We needed time on the ground. Being local allowed us to cover the tarmac, cross and circumvent the area, sit in local cafés to people-watch, drag our complaining children around at the weekends and observe the theatre of life play out. We questioned workspace specialist Andrew Sissons from AND London as to who worked here now and who formed the pent-up demand for workspace, and we absorbed the views and stories of local people reached by zoom sessions, letter drops and the project website during the heights of lockdown. This gave us a deeper understanding of local nuances with which to inform our bespoke strategy moving forward.
Finding the right ‘voice’
In a world of ever-impressive technology, computer visualisations and the blurring of reality, we wanted to find a way to tell the story of people, in a way that engaged people. As passionate hand drawers, it’s always exciting to commission artists but we had a hunch that this wasn’t a job for our regular stable of architectural illustrators. Instead, we needed the focus to be on people and their interaction. We knew of the work of Holly Le Var and instantly connected with her friendly, accessible style and the compassion evident in her work. Her role as a tutor at Central St Martin’s would also help; we were learning as we went.
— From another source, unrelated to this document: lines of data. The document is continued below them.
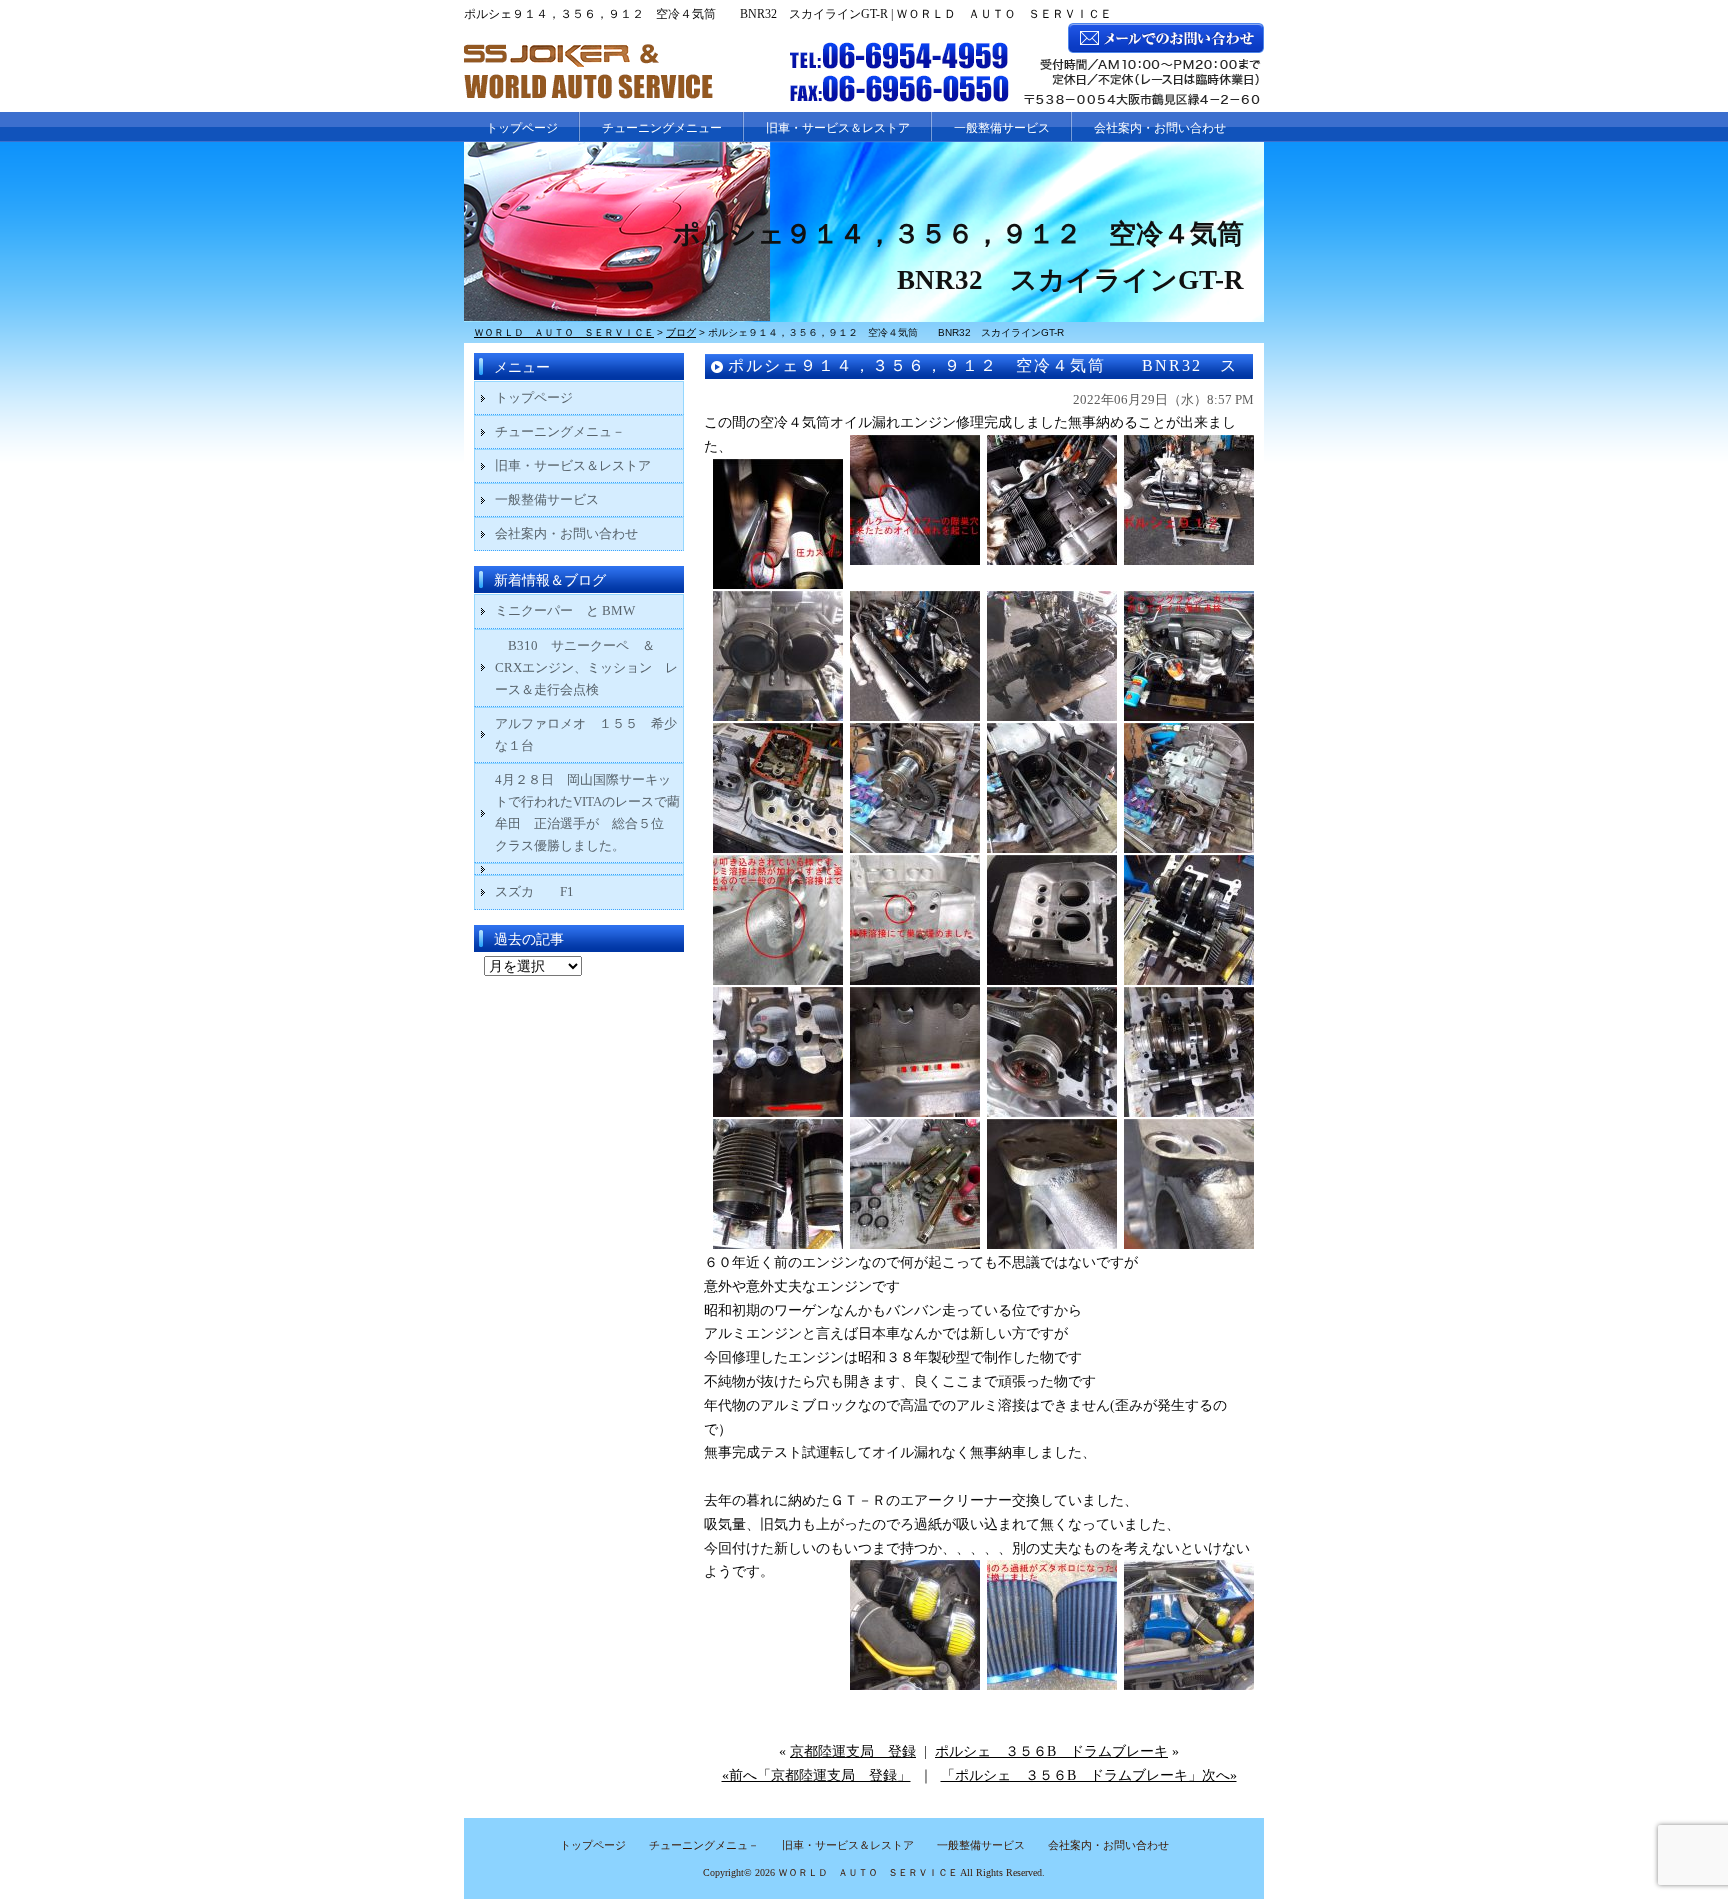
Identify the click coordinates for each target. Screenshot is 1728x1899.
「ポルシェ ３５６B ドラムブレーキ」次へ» (1089, 1775)
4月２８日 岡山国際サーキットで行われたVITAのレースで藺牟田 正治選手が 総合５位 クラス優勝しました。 (587, 812)
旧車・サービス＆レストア (838, 128)
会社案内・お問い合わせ (1160, 128)
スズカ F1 (547, 891)
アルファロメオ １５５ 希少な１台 (586, 734)
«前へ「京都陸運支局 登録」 (816, 1775)
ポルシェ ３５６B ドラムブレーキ (1051, 1751)
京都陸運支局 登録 (853, 1751)
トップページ (522, 128)
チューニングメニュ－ (560, 431)
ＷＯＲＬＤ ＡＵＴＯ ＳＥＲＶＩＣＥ (868, 1872)
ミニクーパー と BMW (565, 610)
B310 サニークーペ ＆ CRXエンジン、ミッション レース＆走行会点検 (586, 667)
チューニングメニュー (662, 128)
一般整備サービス (1002, 128)
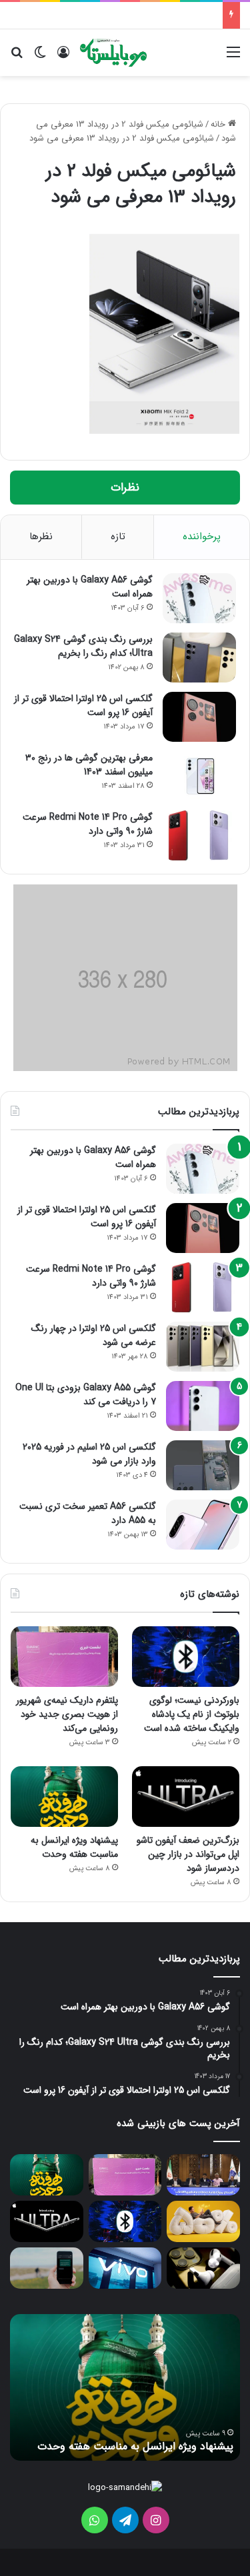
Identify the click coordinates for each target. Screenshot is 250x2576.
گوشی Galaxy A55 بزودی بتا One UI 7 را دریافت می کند (85, 1394)
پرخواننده (202, 537)
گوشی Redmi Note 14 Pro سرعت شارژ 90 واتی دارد (88, 824)
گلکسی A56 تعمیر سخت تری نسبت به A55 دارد (87, 1513)
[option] (125, 2387)
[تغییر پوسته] (40, 58)
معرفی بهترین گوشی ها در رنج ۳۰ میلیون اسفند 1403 (89, 764)
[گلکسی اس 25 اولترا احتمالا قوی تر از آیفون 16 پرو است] (199, 717)
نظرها (41, 537)
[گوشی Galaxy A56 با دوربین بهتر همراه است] (199, 598)
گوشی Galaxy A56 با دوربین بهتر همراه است (90, 587)
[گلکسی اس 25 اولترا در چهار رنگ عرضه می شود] (202, 1347)
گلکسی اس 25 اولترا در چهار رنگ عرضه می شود (93, 1335)
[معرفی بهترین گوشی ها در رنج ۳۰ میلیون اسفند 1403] (199, 776)
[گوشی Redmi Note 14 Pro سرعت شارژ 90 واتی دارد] (199, 835)
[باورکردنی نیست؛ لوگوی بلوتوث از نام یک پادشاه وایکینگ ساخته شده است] (185, 1656)
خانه (219, 124)
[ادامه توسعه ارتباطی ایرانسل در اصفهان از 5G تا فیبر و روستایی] (203, 2174)
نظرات (125, 488)
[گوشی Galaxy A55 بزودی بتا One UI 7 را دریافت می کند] (202, 1406)
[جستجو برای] (16, 58)
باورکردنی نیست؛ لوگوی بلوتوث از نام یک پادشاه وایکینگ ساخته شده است (191, 1714)
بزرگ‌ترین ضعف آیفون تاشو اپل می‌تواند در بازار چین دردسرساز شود (188, 1854)
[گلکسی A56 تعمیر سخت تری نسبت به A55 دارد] (202, 1525)
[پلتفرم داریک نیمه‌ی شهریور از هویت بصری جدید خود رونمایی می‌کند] (64, 1656)
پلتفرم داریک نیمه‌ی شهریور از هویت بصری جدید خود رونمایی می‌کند (67, 1714)
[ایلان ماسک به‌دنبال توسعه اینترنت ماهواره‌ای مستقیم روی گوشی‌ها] (46, 2268)
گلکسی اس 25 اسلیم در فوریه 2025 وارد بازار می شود (89, 1454)
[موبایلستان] (113, 53)
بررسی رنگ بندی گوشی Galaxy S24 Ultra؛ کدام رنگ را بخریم (83, 646)
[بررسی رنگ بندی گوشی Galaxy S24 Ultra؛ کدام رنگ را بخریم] (199, 657)
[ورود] (63, 58)
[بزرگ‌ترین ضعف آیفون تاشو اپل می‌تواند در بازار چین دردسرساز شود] (185, 1796)
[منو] (233, 58)
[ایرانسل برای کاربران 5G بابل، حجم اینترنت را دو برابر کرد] (203, 2221)
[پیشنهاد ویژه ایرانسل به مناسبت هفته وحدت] (64, 1796)
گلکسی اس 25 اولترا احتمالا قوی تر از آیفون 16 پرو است (83, 705)
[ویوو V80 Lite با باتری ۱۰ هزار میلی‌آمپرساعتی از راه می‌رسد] (125, 2268)
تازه (118, 537)
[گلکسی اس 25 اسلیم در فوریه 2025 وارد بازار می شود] (202, 1465)
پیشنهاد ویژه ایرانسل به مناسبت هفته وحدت (74, 1847)
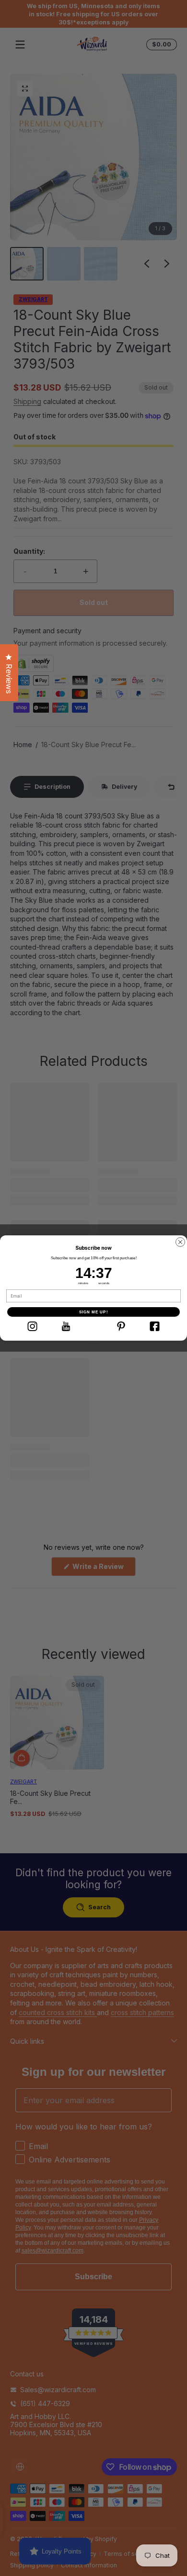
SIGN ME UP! (93, 1312)
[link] (32, 1326)
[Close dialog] (180, 1242)
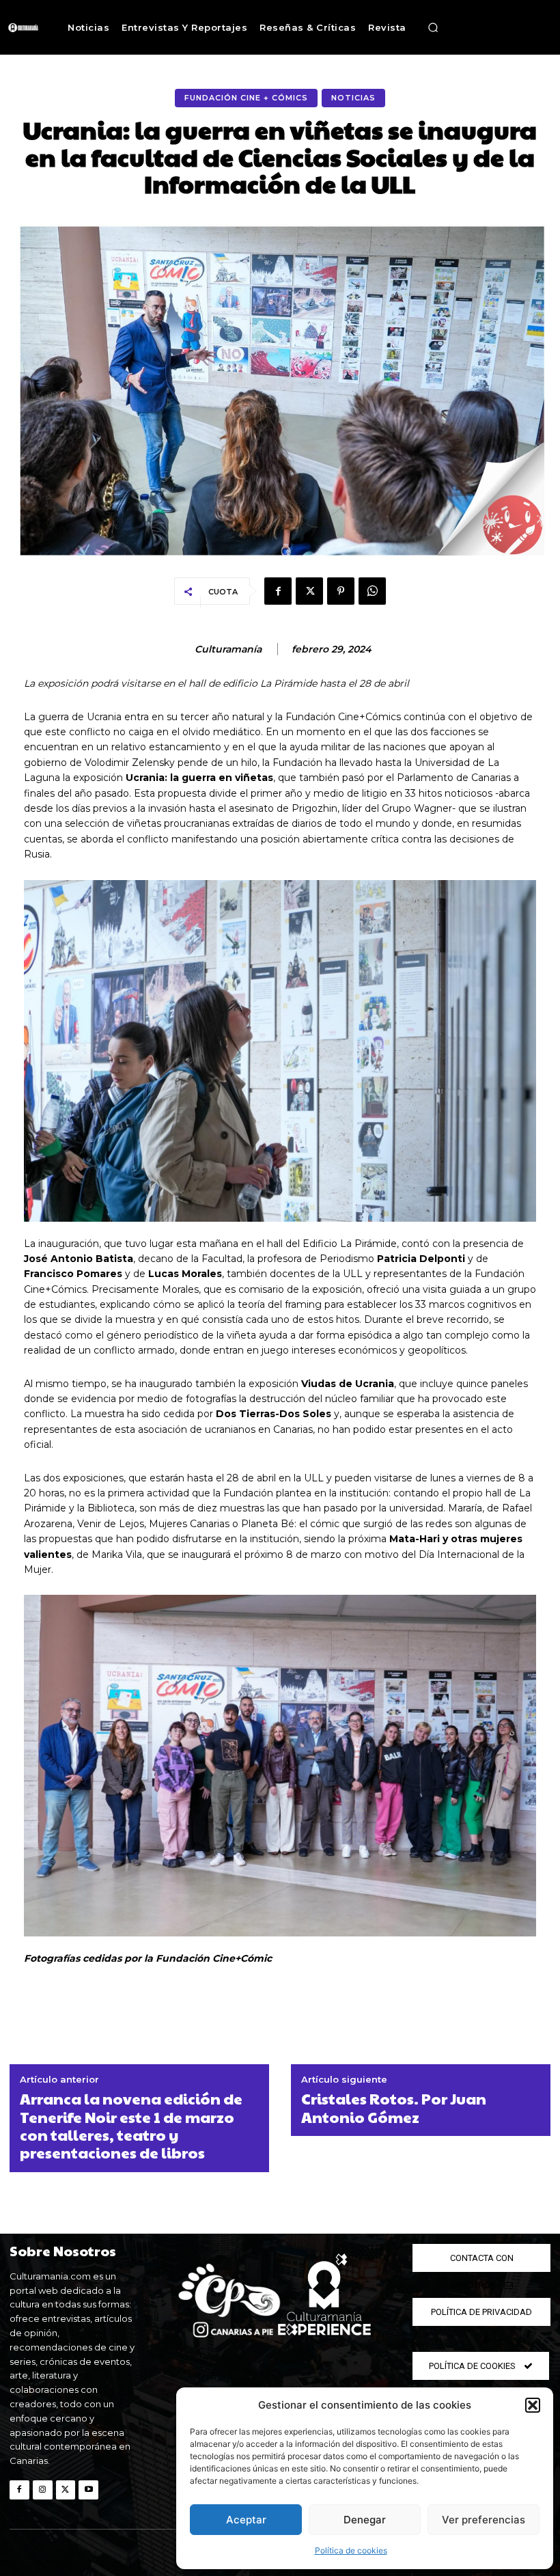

Holly proved to be as engaging as her drawings and our first video conference proved a meeting of minds. As two groups of visual people, we knew that emails wouldn’t suffice so we’d prepared a virtual whiteboard on Conceptboard, on which we crammed lots of content to help Holly become familiar with the proposals and to assist in brainstorming ideas which enabled meaningful and instant feedback. “Being fully briefed on the context and location, alongside being provided with Computer Generated Images (CGIs) and plans, assisted massively with my ability to understand the tone of the Wembley Scheme” she reflects.